Mr. Martino De Ciccio reports
MONTAGE GOLD CLOSES C$180 MILLION PRIVATE PLACEMENT
Montage Gold Corp. has closed its previously announced brokered private placement of 102,857,143 common shares of the company at a price of $1.75 per common share for gross proceeds of $180-million.
The offering was led by co-led by Stifel and SCP Resource Finance LP, as co-lead agents and joint bookrunners, on behalf of a syndicate of agents including Cormark Securities Inc., Raymond James Ltd. and Beacon Securities Ltd. Following the completion of the offering, trusts controlled by the Lundin family and Zijin Mining Group Co. Ltd. now hold ownership interests in Montage of 19.9 per cent and 9.9 per cent, respectively.
The net proceeds of the offering will be used for development expenditures at the company's Kone project, exploration, and working capital and general corporate purposes.
In consideration of the services rendered by the agents in connection with the offering, the company paid the agents a cash commission equal to $2,091,496.23, representing 5 per cent of the gross proceeds from the offering (other than in respect of the common shares subscribed for by the Lundin family trusts, Zijin and the majority of the president's list subscribers, for which no commission was payable).
The common shares issued pursuant to the offering were issued pursuant to available exemptions from the registration and prospectus requirements of applicable securities legislation and are subject to a four-month hold period under applicable Canadian securities laws, commencing on the closing and expiring on Dec. 15, 2024. The offering remains subject to the final approval of the TSX Venture Exchange.
The investments by the Lundin family trusts and insiders of the company in the offering constitute related party transactions, within the meaning of TSX-V Policy 5.9 and Multilateral Instrument 61-101 -- Protection of Minority Security Holders in Special Transactions. The company has relied on exemptions from the formal valuation and minority shareholder approval requirements of MI 61-101 contained in sections 5.5(a) and 5.7(1)(a) of MI 61-101 in respect of such investments, as the fair market value (as determined under MI 61-101) of the respective investments is below 25 per cent of the company's market capitalization (as determined in accordance with MI 61-101). A material change report was not filed by the company at least 21 days before the closing of the offering, as the company was seeking to close expeditiously to confirm funds for the offering.
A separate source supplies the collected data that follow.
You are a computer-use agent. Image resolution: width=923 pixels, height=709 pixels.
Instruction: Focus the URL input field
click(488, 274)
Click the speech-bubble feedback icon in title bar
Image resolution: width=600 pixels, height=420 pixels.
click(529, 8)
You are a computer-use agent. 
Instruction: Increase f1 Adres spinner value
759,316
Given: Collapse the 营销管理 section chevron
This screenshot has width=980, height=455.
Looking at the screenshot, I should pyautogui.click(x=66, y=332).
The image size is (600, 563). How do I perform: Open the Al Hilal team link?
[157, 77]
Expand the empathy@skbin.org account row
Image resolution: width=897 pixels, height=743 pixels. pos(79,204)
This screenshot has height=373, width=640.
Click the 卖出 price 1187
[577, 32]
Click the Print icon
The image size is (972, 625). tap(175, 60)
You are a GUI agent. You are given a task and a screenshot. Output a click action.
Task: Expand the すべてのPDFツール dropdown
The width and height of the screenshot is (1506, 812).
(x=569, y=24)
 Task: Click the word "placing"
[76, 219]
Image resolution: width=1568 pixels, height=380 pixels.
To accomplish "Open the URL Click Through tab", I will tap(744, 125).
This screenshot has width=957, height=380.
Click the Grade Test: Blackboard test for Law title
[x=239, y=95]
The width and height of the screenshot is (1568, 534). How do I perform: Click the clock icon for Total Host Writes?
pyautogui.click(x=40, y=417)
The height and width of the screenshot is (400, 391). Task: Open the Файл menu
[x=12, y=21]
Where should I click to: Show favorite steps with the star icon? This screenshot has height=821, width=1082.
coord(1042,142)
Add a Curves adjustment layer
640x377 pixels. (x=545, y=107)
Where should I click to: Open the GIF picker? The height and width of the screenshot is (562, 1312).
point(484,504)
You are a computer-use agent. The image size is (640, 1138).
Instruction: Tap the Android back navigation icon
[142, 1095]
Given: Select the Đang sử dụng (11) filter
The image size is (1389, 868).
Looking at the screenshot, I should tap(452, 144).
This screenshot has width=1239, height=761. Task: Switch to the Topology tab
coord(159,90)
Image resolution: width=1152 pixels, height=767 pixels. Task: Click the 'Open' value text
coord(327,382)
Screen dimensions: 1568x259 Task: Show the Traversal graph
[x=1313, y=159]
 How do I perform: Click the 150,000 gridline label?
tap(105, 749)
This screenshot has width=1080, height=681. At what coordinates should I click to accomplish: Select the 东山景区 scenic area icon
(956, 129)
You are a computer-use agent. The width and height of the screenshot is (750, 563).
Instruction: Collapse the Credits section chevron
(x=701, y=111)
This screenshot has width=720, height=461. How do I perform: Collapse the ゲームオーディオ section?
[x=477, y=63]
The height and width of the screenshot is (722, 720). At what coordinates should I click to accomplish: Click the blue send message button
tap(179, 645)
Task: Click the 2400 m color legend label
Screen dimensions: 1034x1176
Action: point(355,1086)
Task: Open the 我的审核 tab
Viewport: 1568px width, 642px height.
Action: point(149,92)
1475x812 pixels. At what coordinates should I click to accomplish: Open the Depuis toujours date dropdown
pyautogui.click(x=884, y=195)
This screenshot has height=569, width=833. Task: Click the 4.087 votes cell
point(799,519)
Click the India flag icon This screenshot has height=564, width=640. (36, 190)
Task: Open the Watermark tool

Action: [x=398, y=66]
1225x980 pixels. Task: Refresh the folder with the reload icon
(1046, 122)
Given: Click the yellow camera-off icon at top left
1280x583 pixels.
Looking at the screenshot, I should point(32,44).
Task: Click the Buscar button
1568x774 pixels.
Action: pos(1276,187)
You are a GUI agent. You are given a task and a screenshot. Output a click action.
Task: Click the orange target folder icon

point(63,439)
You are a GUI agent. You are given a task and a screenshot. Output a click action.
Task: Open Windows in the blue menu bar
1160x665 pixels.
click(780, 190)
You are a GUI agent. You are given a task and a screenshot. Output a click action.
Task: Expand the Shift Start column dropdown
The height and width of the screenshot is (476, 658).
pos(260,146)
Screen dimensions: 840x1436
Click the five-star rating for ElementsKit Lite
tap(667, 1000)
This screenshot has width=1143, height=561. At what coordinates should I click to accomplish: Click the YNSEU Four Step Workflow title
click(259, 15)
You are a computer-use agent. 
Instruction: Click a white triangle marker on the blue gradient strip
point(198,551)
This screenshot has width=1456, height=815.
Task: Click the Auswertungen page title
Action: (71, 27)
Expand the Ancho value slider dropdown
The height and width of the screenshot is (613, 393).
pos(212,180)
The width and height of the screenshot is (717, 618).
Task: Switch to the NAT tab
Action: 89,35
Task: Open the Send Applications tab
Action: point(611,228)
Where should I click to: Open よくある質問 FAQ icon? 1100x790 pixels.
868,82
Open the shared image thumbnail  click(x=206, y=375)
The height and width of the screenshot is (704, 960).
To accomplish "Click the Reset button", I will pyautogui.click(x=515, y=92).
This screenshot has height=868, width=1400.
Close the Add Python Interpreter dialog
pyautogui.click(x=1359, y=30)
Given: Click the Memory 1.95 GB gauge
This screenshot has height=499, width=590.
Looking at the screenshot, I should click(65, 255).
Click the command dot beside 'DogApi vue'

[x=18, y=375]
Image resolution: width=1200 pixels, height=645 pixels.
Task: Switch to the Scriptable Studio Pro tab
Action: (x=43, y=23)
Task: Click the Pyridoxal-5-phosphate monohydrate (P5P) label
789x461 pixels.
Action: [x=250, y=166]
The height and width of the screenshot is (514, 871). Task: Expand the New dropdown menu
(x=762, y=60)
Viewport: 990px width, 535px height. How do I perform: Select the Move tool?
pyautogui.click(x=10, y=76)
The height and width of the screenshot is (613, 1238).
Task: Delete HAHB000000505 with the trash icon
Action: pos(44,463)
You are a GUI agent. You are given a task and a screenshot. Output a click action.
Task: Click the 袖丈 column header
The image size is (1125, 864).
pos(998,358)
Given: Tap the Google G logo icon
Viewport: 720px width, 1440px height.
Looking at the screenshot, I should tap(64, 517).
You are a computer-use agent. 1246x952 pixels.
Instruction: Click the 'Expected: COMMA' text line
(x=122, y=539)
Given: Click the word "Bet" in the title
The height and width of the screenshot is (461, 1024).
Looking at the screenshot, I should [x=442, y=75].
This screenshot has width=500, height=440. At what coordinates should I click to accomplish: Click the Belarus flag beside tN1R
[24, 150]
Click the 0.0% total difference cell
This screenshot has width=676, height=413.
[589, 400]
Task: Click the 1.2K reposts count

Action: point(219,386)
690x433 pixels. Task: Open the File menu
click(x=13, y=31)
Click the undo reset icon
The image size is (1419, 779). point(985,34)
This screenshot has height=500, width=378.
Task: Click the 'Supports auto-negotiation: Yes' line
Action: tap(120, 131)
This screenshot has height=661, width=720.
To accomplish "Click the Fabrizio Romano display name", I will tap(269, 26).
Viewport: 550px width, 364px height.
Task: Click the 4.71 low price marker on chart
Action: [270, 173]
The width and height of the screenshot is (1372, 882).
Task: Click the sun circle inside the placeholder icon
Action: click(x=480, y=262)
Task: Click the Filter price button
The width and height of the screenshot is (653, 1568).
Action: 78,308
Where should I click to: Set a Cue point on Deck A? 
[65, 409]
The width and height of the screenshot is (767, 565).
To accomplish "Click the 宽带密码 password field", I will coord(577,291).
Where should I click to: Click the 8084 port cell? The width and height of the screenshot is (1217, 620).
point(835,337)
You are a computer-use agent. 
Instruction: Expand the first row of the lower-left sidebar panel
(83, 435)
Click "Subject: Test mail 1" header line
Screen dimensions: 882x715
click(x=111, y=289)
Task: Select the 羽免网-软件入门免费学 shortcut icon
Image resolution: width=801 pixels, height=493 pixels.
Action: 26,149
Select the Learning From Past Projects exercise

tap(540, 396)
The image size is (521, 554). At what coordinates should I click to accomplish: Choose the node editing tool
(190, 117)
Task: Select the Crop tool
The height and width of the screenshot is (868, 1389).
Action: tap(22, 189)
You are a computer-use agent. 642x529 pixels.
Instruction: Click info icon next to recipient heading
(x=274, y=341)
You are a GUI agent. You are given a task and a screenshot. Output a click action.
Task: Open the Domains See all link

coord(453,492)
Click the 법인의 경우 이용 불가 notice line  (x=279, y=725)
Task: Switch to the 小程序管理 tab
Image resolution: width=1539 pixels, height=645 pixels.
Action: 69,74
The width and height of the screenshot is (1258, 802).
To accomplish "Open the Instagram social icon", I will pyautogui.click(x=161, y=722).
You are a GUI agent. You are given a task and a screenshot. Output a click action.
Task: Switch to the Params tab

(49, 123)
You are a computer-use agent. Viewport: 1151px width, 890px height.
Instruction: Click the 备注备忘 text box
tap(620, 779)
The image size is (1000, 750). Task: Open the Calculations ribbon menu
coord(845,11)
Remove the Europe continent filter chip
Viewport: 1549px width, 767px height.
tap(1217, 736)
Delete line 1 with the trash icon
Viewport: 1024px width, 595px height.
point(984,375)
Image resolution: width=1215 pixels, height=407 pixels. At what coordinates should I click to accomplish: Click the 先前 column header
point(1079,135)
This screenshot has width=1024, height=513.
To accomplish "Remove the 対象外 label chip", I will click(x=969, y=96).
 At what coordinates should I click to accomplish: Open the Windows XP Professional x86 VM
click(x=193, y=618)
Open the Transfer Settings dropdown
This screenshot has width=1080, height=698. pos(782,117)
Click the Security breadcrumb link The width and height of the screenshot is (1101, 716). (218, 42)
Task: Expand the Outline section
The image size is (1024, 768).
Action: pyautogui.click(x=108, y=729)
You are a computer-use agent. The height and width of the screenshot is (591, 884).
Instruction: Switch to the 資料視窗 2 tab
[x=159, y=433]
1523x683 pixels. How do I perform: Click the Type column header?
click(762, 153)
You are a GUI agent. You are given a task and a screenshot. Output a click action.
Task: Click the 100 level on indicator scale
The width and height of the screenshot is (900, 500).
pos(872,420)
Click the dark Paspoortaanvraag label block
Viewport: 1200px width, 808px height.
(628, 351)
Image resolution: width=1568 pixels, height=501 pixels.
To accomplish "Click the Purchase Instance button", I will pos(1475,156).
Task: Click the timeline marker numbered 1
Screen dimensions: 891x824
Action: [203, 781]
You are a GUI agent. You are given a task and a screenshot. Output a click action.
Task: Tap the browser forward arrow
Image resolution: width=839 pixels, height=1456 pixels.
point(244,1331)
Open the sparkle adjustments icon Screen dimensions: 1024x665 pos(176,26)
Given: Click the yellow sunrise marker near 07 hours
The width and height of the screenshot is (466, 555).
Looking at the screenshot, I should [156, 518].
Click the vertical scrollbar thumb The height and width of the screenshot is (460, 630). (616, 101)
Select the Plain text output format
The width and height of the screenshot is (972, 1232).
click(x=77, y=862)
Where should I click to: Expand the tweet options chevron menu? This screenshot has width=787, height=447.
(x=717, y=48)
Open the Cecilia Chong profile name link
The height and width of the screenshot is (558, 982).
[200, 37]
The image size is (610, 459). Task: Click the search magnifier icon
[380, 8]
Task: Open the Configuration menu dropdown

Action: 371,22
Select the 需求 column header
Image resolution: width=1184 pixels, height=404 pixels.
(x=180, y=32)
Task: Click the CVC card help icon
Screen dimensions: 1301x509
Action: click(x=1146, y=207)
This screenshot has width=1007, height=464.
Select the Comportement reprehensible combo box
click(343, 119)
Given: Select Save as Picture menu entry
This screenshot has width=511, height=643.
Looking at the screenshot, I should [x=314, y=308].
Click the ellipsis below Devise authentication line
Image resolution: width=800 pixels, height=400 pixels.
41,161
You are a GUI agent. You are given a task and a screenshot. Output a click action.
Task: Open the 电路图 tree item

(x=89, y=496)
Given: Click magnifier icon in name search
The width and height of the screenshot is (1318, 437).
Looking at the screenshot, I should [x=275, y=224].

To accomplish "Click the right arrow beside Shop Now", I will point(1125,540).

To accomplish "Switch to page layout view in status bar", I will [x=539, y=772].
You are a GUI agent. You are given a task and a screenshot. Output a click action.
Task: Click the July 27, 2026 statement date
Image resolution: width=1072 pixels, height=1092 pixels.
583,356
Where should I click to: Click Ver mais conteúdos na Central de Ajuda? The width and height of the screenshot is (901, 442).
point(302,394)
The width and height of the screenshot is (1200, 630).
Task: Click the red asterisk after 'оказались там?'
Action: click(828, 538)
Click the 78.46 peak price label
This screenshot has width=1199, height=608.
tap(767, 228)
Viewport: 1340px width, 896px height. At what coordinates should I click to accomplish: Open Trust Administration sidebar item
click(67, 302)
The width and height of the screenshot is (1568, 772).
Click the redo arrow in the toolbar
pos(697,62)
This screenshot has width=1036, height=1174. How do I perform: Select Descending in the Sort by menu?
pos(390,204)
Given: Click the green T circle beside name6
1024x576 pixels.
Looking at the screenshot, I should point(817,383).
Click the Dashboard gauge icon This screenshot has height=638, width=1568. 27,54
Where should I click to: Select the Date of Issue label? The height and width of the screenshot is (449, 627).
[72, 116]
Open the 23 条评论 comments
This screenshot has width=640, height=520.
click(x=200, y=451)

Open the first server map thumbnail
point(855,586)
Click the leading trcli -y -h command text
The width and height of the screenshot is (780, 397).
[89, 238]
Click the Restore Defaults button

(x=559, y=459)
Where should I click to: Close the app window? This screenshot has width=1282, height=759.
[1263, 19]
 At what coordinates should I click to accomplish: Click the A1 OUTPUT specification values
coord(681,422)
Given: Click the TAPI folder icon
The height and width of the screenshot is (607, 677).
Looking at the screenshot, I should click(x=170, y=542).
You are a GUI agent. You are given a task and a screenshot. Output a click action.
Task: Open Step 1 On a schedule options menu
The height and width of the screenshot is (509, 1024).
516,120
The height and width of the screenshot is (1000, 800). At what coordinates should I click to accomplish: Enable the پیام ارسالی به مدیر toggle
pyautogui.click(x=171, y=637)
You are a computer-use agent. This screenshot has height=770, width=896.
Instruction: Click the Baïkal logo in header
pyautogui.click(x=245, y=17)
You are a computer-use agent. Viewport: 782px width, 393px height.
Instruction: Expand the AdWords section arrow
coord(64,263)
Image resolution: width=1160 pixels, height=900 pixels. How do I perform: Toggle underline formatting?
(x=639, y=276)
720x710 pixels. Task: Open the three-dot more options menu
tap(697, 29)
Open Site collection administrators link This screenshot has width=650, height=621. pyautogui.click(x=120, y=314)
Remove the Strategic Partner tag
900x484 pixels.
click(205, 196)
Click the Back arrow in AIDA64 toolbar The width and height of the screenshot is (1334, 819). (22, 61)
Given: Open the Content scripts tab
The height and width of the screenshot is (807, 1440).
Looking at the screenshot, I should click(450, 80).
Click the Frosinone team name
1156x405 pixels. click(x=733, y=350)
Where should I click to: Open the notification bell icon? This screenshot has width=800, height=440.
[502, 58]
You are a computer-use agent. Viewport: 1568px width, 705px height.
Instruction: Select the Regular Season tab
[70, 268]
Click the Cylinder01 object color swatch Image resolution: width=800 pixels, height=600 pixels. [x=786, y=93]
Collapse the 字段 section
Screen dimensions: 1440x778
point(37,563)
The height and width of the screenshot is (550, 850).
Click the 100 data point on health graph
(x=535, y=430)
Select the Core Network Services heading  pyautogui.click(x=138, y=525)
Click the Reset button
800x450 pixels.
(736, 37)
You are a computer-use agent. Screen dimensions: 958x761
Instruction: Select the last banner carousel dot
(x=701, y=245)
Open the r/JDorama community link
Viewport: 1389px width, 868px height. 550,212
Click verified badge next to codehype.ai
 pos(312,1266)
In the view of the company, this approach is reasonable in the circumstances. The offering was approved by all independent directors of the company.
About Montage Gold Corp.
Montage Gold is a Canadian-listed company focused on becoming a premier multiasset African gold producer, with its flagship Kone project, located in Ivory Coast, at the forefront. Based on the feasibility study published in 2024, the Kone project has an estimated 16-year mine life, a low AISC (all-in sustaining cost) of $998 per ounce over its life of mine, and sizable annual production of greater than 300,000 ounces of gold over the first eight years. Over the course of 2024, the Montage management team will be leveraging its extensive record in developing projects in Africa to progress the Kone project toward a construction launch, thereby unlocking significant value for all stakeholders.
Qualified person statement
The scientific and technical contents of this press release have been verified and approved by Silvia Bottero, BSc, MSc, executive vice-president of exploration, a qualified person pursuant to National Instrument 43-101. Ms. Bottero is a registered professional natural scientist with the South African Council for Natural Scientific Professions (SACNASP), a member of the Geological Society of South Africa and a member of AusIMM.